Richard Cohen I don’t get (pace JVL, who had a kind word for him last week). The Washington Post columnist seems to judge the credibility of accusations by how repellent they make Bush out to be. It didn’t matter that Bush never justified the war in Iraq by charging the Saddam Hussein played a role in the 9/11 attacks. For Cohen to pummel this strawman in column after column, it was apparently enough that this particular slander made Bush out to be a really unconscionable and over-the-top liar.
And now, in Cohen’s eyes, Ted Kennedy is a font of wisdom on the subject of President Bush. This is the same Ted Kennedy who recently said that U.S. soldiers were no better than Saddam’s torturers. And now Kennedy says that "arrogant ideological incompetence" explains, in Cohen’s words, "all that ails both Bush and his administration—everything from a misguided crusade to liberate Iraq (and the Middle East) from despotism to the strut of the president himself."

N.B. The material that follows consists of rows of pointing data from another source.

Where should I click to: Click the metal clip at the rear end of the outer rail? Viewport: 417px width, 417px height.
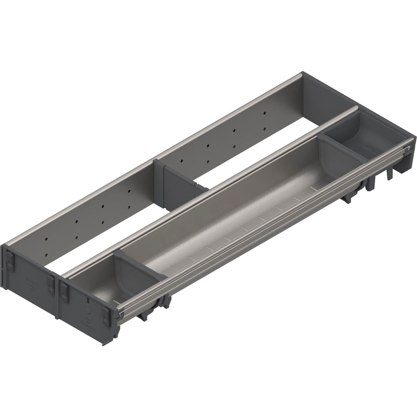pos(407,149)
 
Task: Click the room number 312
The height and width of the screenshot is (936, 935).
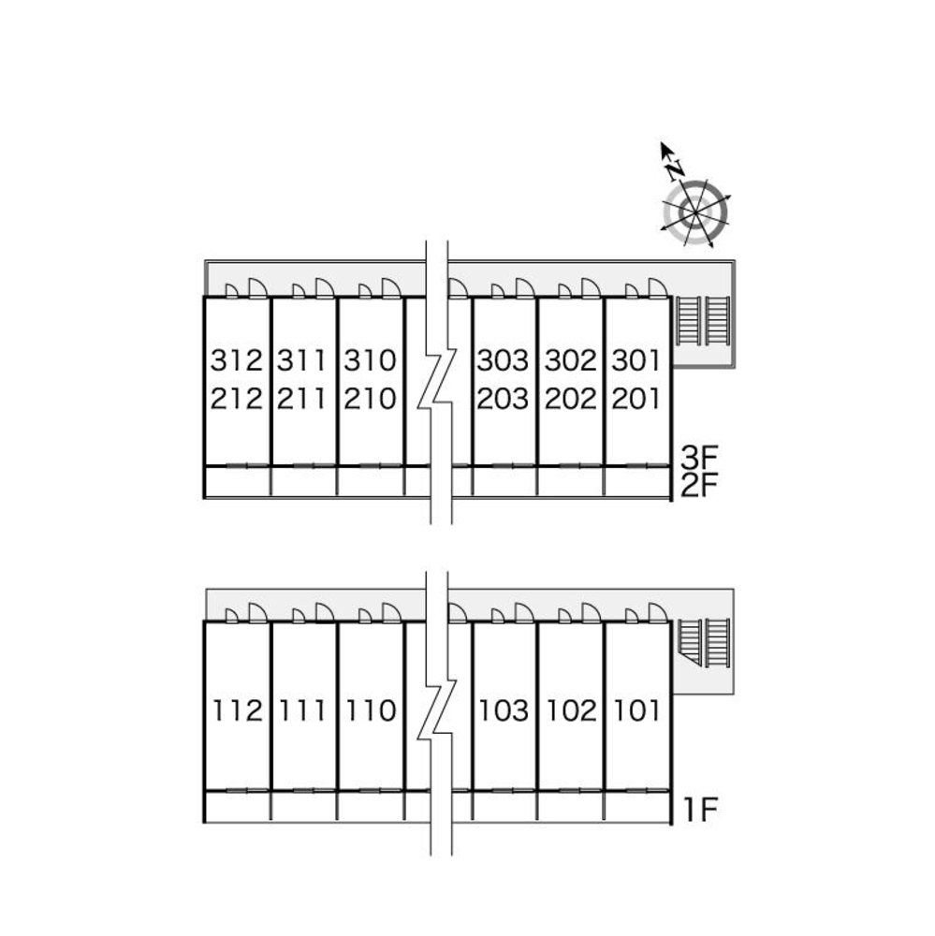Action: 236,360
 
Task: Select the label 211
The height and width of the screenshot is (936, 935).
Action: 301,400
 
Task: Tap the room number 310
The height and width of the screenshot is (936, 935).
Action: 370,360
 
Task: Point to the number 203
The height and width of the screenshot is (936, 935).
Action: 504,400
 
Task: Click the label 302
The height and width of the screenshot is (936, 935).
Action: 570,360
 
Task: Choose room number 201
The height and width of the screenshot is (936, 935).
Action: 636,400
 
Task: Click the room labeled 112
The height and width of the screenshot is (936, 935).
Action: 236,711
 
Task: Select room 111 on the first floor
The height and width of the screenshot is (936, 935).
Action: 301,711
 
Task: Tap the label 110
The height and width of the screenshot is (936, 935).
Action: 370,711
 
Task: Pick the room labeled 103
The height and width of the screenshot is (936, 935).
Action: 504,711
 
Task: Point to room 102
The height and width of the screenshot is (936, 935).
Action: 570,711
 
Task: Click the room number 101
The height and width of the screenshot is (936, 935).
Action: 636,711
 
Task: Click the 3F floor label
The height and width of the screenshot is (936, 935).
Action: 698,459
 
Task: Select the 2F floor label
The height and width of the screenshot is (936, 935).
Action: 698,486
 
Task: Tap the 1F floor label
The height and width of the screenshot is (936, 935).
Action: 698,809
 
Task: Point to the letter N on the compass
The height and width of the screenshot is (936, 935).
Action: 674,168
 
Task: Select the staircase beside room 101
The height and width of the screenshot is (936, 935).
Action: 704,642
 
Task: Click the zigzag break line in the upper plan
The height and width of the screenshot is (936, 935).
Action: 436,379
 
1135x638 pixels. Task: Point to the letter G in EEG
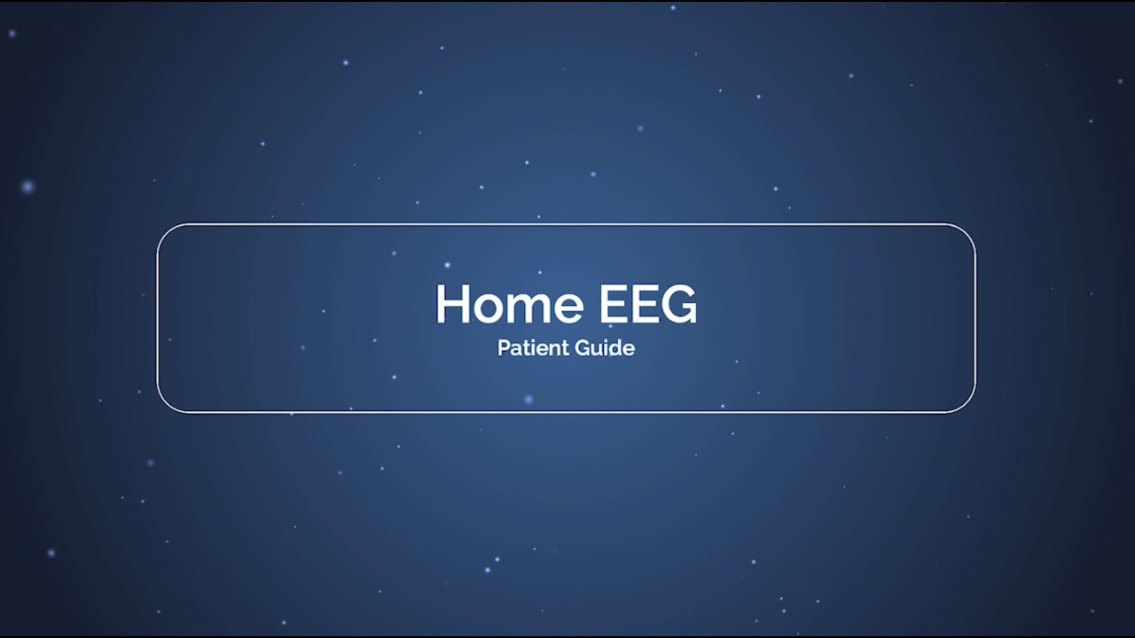point(678,304)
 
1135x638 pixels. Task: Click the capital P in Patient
point(503,347)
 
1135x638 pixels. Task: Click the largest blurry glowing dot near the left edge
point(27,186)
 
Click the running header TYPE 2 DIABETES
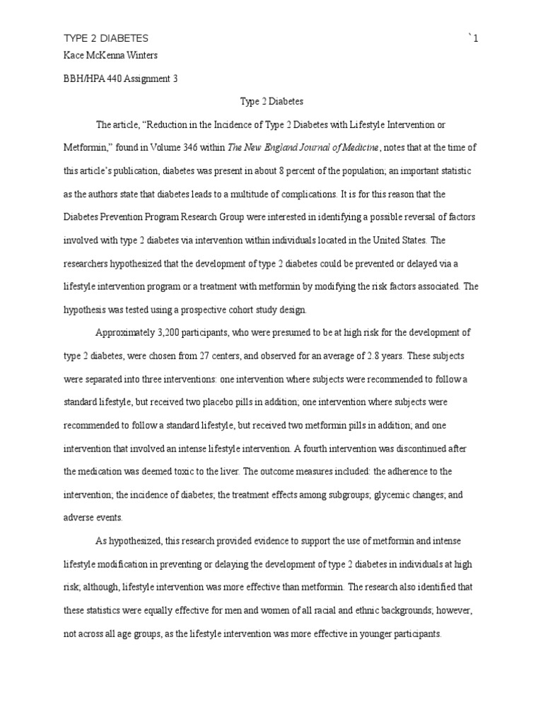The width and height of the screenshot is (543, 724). [x=106, y=39]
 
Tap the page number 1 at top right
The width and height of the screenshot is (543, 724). [x=476, y=39]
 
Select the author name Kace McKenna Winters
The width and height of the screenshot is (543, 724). [x=110, y=56]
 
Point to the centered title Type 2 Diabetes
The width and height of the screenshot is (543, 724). [x=272, y=102]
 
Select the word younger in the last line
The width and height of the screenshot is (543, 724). [x=370, y=634]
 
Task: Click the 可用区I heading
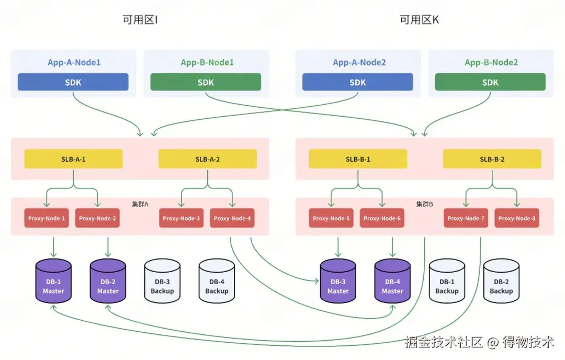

First off, the phrase is barely English. Ideology, incompetence, and arrogance are not the same thing as "arrogant ideological incompetence." Also, by Cohen’s own account, what the president suffers from is wishful thinking, especially in imagining that Iraqis would get all warm and fuzzy about being liberated. But wishful thinking is hardly an exclusive property of Bushies or neoconservatives or even incompetent people. Part three, Kennedy, last I checked, was a key adviser to the Kerry campaign, and it is as an unabashed Kerry partisan that he is delivering red meat to the hungry left-wingers who are demoralized since the Republican convention. How is that a smarter-than-thou columnist like Cohen lets himself be seen lapping it up?
But let’s get back to the non-warm-and-fuzzy Iraqis. Is it somehow only moral to help nice people? Only cotton-sweater, bank-commercial types should be liberated from the brutal fist of dictatorship? Which kind of people does Cohen believe deserve to be free? Only ones who say thank you?